— The problem —
Go to the line that contains "Given: Click the". Restate that line and each one after it exactly, through the end of the records, without pictures.

--- Data to use Enclosed Below ---

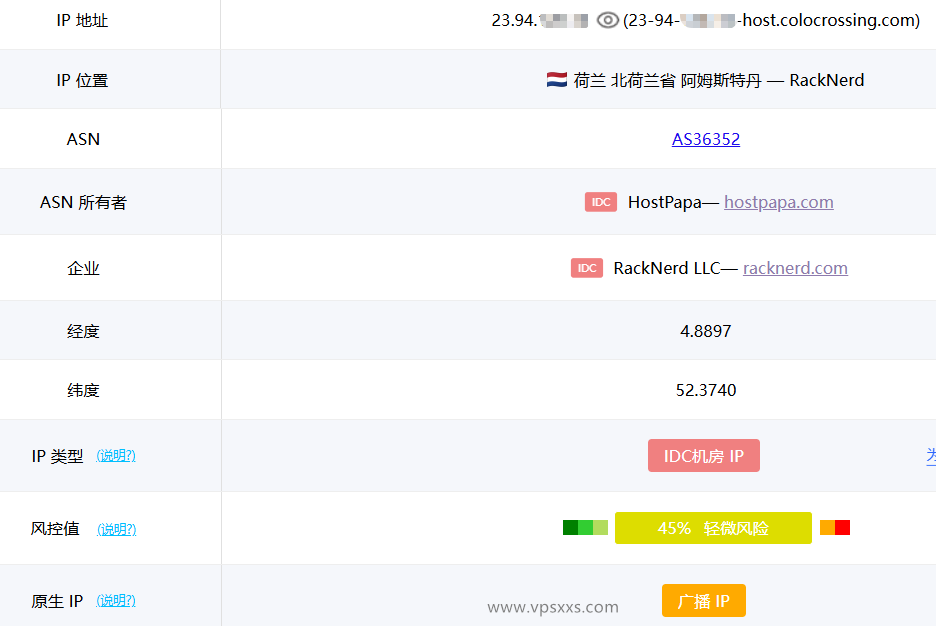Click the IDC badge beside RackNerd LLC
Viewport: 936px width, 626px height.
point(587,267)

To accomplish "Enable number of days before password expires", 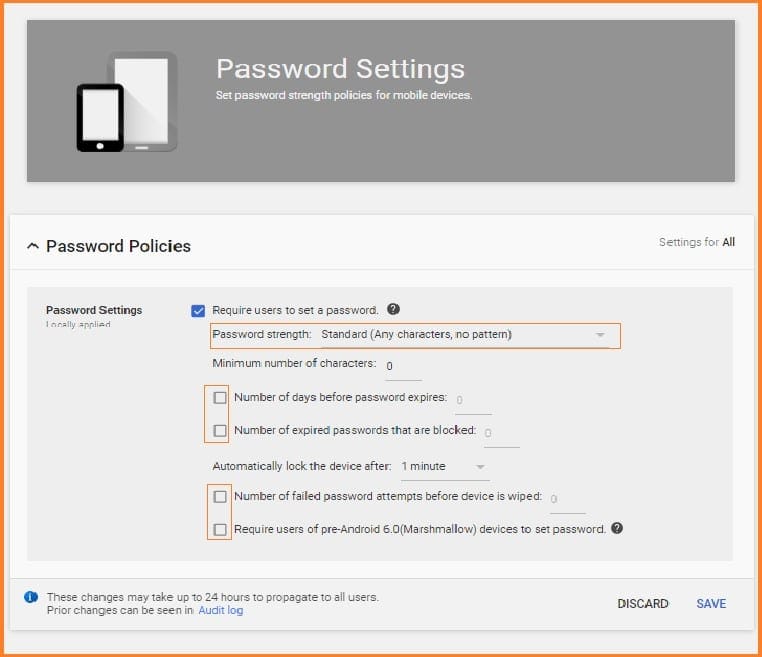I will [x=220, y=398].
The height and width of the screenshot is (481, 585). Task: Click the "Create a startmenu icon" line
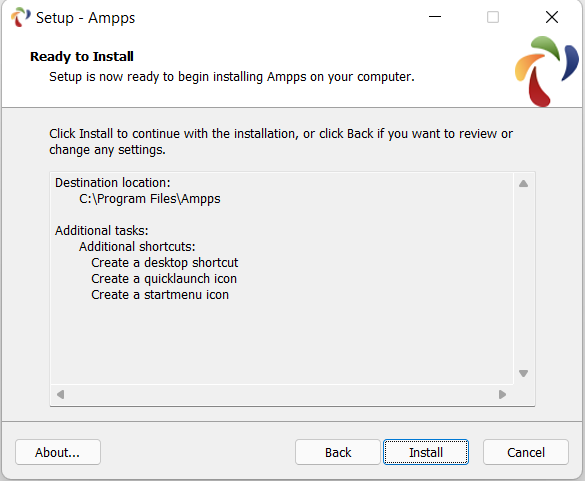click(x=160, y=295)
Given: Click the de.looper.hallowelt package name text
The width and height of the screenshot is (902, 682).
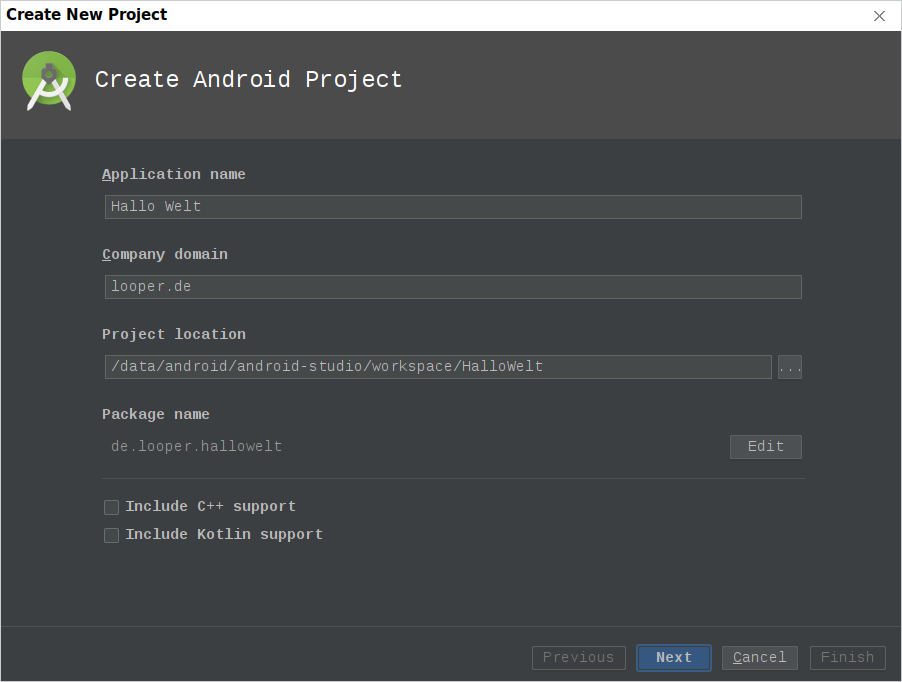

--- End of Enclosed Data to use ---

— Answer to this problem —
Given: Click the de.looper.hallowelt package name text
The width and height of the screenshot is (902, 682).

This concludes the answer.